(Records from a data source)

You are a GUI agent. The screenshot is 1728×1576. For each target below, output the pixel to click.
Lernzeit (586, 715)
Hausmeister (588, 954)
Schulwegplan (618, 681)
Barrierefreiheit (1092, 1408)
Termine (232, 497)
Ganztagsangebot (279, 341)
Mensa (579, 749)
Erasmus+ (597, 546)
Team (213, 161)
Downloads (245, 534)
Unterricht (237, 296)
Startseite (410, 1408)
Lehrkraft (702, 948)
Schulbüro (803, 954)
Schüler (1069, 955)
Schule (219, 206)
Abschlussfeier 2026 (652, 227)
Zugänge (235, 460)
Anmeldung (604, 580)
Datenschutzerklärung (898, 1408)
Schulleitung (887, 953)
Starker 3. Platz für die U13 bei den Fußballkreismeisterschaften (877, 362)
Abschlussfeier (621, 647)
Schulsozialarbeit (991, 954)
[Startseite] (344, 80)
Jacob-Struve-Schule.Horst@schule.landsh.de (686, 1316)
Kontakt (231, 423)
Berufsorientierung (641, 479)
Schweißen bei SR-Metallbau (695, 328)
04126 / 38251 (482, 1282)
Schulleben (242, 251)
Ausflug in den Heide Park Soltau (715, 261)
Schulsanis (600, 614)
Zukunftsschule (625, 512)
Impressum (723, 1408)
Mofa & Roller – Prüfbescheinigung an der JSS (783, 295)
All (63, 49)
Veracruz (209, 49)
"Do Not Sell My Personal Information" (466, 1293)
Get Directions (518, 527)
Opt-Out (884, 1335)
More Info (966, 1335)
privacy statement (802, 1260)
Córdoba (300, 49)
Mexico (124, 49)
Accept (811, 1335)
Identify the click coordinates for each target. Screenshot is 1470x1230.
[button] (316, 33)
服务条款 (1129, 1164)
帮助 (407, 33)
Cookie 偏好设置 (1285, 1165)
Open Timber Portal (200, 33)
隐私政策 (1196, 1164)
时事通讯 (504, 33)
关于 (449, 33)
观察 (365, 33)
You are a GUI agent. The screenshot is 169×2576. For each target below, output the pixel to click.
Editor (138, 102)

> _What the exercise asks_: In the entries above, find lines with "Abschlussfeier" and copy each.

> _Written answer_:
Abschlussfeier 2026 (652, 227)
Abschlussfeier (621, 647)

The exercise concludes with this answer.